MATERIAL FOR THIS EXERCISE:
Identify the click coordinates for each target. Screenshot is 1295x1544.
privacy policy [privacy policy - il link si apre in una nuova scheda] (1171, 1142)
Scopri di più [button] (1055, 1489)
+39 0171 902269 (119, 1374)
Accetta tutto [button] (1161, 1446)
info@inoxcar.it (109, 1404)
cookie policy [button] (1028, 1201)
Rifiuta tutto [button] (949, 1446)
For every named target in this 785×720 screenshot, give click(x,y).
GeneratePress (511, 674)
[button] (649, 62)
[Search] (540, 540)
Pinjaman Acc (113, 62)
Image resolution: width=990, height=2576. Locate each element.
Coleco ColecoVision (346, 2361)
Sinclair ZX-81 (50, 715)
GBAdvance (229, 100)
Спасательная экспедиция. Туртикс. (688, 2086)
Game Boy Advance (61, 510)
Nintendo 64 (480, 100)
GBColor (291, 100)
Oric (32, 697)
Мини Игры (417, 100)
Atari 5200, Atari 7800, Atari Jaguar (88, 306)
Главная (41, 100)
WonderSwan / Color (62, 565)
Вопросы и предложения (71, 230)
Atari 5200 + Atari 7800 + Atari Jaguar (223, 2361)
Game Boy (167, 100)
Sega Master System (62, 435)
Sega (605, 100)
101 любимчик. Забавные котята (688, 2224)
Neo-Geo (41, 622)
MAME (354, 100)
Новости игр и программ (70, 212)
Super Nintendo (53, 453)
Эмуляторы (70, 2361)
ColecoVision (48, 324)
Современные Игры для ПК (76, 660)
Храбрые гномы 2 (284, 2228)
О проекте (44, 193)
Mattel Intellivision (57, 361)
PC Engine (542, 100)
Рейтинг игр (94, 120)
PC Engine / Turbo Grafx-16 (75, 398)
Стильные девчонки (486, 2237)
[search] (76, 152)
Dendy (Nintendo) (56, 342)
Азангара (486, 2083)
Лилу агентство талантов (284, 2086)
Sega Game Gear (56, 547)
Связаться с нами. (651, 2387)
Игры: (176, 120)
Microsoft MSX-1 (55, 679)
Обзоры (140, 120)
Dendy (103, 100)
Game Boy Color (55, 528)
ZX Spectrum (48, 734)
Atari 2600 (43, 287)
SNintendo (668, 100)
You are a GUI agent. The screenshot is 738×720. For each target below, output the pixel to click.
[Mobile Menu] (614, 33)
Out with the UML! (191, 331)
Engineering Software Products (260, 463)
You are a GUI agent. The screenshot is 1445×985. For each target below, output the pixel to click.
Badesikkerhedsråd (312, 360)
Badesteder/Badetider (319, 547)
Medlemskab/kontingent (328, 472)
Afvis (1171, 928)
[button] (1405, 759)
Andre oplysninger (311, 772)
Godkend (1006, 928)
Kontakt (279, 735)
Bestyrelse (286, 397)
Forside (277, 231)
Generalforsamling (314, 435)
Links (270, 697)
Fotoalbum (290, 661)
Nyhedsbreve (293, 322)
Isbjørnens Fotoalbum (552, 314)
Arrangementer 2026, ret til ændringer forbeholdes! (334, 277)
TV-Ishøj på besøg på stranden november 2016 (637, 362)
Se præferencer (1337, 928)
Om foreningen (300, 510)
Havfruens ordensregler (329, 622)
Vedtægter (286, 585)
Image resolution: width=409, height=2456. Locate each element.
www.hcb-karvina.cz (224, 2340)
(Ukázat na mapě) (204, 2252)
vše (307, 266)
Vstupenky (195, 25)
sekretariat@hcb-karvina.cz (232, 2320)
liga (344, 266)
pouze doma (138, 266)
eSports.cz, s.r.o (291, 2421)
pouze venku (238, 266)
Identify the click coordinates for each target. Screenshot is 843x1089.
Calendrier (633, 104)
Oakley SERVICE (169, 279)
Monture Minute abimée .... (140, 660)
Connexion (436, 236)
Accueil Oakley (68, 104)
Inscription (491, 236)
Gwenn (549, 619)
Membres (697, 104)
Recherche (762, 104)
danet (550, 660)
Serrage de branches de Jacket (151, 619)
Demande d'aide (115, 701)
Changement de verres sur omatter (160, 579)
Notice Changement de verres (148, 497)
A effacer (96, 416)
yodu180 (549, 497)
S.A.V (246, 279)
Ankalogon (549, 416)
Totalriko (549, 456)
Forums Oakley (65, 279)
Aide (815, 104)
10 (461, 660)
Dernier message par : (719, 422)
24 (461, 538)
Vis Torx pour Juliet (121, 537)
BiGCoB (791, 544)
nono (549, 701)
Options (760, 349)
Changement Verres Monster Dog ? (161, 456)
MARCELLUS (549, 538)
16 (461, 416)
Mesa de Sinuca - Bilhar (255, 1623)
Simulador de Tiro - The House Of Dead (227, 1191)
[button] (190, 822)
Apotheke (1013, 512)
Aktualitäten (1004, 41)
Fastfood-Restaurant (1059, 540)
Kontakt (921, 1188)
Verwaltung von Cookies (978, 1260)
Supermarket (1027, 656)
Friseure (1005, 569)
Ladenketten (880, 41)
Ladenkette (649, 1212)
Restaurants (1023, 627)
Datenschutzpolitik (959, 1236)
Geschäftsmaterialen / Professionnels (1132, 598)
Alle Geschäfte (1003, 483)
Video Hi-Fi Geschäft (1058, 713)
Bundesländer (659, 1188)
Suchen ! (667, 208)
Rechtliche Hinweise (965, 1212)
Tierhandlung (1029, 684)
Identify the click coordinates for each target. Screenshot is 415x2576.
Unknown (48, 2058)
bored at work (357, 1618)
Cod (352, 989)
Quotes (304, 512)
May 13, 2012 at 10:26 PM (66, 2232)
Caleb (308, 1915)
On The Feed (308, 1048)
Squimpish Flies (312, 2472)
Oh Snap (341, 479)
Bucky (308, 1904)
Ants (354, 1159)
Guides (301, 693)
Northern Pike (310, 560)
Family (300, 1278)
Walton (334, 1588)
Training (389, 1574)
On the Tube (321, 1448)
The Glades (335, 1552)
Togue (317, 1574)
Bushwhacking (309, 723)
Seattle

TASK STATEMENT: Please set out all the records above as a Markdown table with the columns Row and Text, giving each nonblank line its own numbered row and leaving out blank lines.

SOLUTION:
| Row | Text |
|---|---|
| 1 | Identify the click coordinates for each target. Screenshot is 1295x1544. |
| 2 | privacy policy [privacy policy - il link si apre in una nuova scheda] (1171, 1142) |
| 3 | Scopri di più [button] (1055, 1489) |
| 4 | +39 0171 902269 (119, 1374) |
| 5 | Accetta tutto [button] (1161, 1446) |
| 6 | info@inoxcar.it (109, 1404) |
| 7 | cookie policy [button] (1028, 1201) |
| 8 | Rifiuta tutto [button] (949, 1446) |
| 9 | For every named target in this 785×720 screenshot, give click(x,y). |
| 10 | GeneratePress (511, 674) |
| 11 | [button] (649, 62) |
| 12 | [Search] (540, 540) |
| 13 | Pinjaman Acc (113, 62) |
| 14 | Image resolution: width=990, height=2576. Locate each element. |
| 15 | Coleco ColecoVision (346, 2361) |
| 16 | Sinclair ZX-81 (50, 715) |
| 17 | GBAdvance (229, 100) |
| 18 | Спасательная экспедиция. Туртикс. (688, 2086) |
| 19 | Game Boy Advance (61, 510) |
| 20 | Nintendo 64 (480, 100) |
| 21 | GBColor (291, 100) |
| 22 | Oric (32, 697) |
| 23 | Мини Игры (417, 100) |
| 24 | Atari 5200, Atari 7800, Atari Jaguar (88, 306) |
| 25 | Главная (41, 100) |
| 26 | WonderSwan / Color (62, 565) |
| 27 | Вопросы и предложения (71, 230) |
| 28 | Atari 5200 + Atari 7800 + Atari Jaguar (223, 2361) |
| 29 | Game Boy (167, 100) |
| 30 | Sega Master System (62, 435) |
| 31 | Sega (605, 100) |
| 32 | 101 любимчик. Забавные котята (688, 2224) |
| 33 | Neo-Geo (41, 622) |
| 34 | MAME (354, 100) |
| 35 | Новости игр и программ (70, 212) |
| 36 | Super Nintendo (53, 453) |
| 37 | Эмуляторы (70, 2361) |
| 38 | ColecoVision (48, 324) |
| 39 | Современные Игры для ПК (76, 660) |
| 40 | Храбрые гномы 2 (284, 2228) |
| 41 | О проекте (44, 193) |
| 42 | Mattel Intellivision (57, 361) |
| 43 | PC Engine (542, 100) |
| 44 | Рейтинг игр (94, 120) |
| 45 | PC Engine / Turbo Grafx-16 (75, 398) |
| 46 | Стильные девчонки (486, 2237) |
| 47 | [search] (76, 152) |
| 48 | Dendy (Nintendo) (56, 342) |
| 49 | Азангара (486, 2083) |
| 50 | Лилу агентство талантов (284, 2086) |
| 51 | Sega Game Gear (56, 547) |
| 52 | Связаться с нами. (651, 2387) |
| 53 | Игры: (176, 120) |
| 54 | Microsoft MSX-1 (55, 679) |
| 55 | Обзоры (140, 120) |
| 56 | Dendy (103, 100) |
| 57 | Game Boy Color (55, 528) |
| 58 | ZX Spectrum (48, 734) |
| 59 | Atari 2600 (43, 287) |
| 60 | SNintendo (668, 100) |
| 61 | You are a GUI agent. The screenshot is 738×720. For each target below, output the pixel to click. |
| 62 | [Mobile Menu] (614, 33) |
| 63 | Out with the UML! (191, 331) |
| 64 | Engineering Software Products (260, 463) |
| 65 | You are a GUI agent. The screenshot is 1445×985. For each target below, output the pixel to click. |
| 66 | Badesikkerhedsråd (312, 360) |
| 67 | Badesteder/Badetider (319, 547) |
| 68 | Medlemskab/kontingent (328, 472) |
| 69 | Afvis (1171, 928) |
| 70 | [button] (1405, 759) |
| 71 | Andre oplysninger (311, 772) |
| 72 | Godkend (1006, 928) |
| 73 | Kontakt (279, 735) |
| 74 | Bestyrelse (286, 397) |
| 75 | Forside (277, 231) |
| 76 | Generalforsamling (314, 435) |
| 77 | Links (270, 697) |
| 78 | Fotoalbum (290, 661) |
| 79 | Nyhedsbreve (293, 322) |
| 80 | Isbjørnens Fotoalbum (552, 314) |
| 81 | Arrangementer 2026, ret til ændringer forbeholdes! (334, 277) |
| 82 | TV-Ishøj på besøg på stranden november 2016 (637, 362) |
| 83 | Se præferencer (1337, 928) |
| 84 | Om foreningen (300, 510) |
| 85 | Havfruens ordensregler (329, 622) |
| 86 | Vedtægter (286, 585) |
| 87 | Image resolution: width=409, height=2456. Locate each element. |
| 88 | www.hcb-karvina.cz (224, 2340) |
| 89 | (Ukázat na mapě) (204, 2252) |
| 90 | vše (307, 266) |
| 91 | Vstupenky (195, 25) |
| 92 | sekretariat@hcb-karvina.cz (232, 2320) |
| 93 | liga (344, 266) |
| 94 | pouze doma (138, 266) |
| 95 | eSports.cz, s.r.o (291, 2421) |
| 96 | pouze venku (238, 266) |
| 97 | Identify the click coordinates for each target. Screenshot is 843x1089. |
| 98 | Calendrier (633, 104) |
| 99 | Oakley SERVICE (169, 279) |
| 100 | Monture Minute abimée .... (140, 660) |
| 101 | Connexion (436, 236) |
| 102 | Accueil Oakley (68, 104) |
| 103 | Inscription (491, 236) |
| 104 | Gwenn (549, 619) |
| 105 | Membres (697, 104) |
| 106 | Recherche (762, 104) |
| 107 | danet (550, 660) |
| 108 | Serrage de branches de Jacket (151, 619) |
| 109 | Demande d'aide (115, 701) |
| 110 | Changement de verres sur omatter (160, 579) |
| 111 | Notice Changement de verres (148, 497) |
| 112 | A effacer (96, 416) |
| 113 | yodu180 (549, 497) |
| 114 | S.A.V (246, 279) |
| 115 | Ankalogon (549, 416) |
| 116 | Totalriko (549, 456) |
| 117 | Forums Oakley (65, 279) |
| 118 | Aide (815, 104) |
| 119 | 10 (461, 660) |
| 120 | Dernier message par : (719, 422) |
| 121 | 24 (461, 538) |
| 122 | Vis Torx pour Juliet (121, 537) |
| 123 | BiGCoB (791, 544) |
| 124 | nono (549, 701) |
| 125 | Options (760, 349) |
| 126 | Changement Verres Monster Dog ? (161, 456) |
| 127 | MARCELLUS (549, 538) |
| 128 | 16 (461, 416) |
| 129 | Mesa de Sinuca - Bilhar (255, 1623) |
| 130 | Simulador de Tiro - The House Of Dead (227, 1191) |
| 131 | [button] (190, 822) |
| 132 | Apotheke (1013, 512) |
| 133 | Aktualitäten (1004, 41) |
| 134 | Fastfood-Restaurant (1059, 540) |
| 135 | Kontakt (921, 1188) |
| 136 | Verwaltung von Cookies (978, 1260) |
| 137 | Supermarket (1027, 656) |
| 138 | Friseure (1005, 569) |
| 139 | Ladenketten (880, 41) |
| 140 | Ladenkette (649, 1212) |
| 141 | Restaurants (1023, 627) |
| 142 | Datenschutzpolitik (959, 1236) |
| 143 | Geschäftsmaterialen / Professionnels (1132, 598) |
| 144 | Alle Geschäfte (1003, 483) |
| 145 | Video Hi-Fi Geschäft (1058, 713) |
| 146 | Bundesländer (659, 1188) |
| 147 | Suchen ! (667, 208) |
| 148 | Rechtliche Hinweise (965, 1212) |
| 149 | Tierhandlung (1029, 684) |
| 150 | Identify the click coordinates for each target. Screenshot is 415x2576. |
| 151 | Unknown (48, 2058) |
| 152 | bored at work (357, 1618) |
| 153 | Cod (352, 989) |
| 154 | Quotes (304, 512) |
| 155 | May 13, 2012 at 10:26 PM (66, 2232) |
| 156 | Caleb (308, 1915) |
| 157 | On The Feed (308, 1048) |
| 158 | Squimpish Flies (312, 2472) |
| 159 | Oh Snap (341, 479) |
| 160 | Bucky (308, 1904) |
| 161 | Ants (354, 1159) |
| 162 | Guides (301, 693) |
| 163 | Northern Pike (310, 560) |
| 164 | Family (300, 1278) |
| 165 | Walton (334, 1588) |
| 166 | Training (389, 1574) |
| 167 | On the Tube (321, 1448) |
| 168 | The Glades (335, 1552) |
| 169 | Togue (317, 1574) |
| 170 | Bushwhacking (309, 723) |
| 171 | Seattle |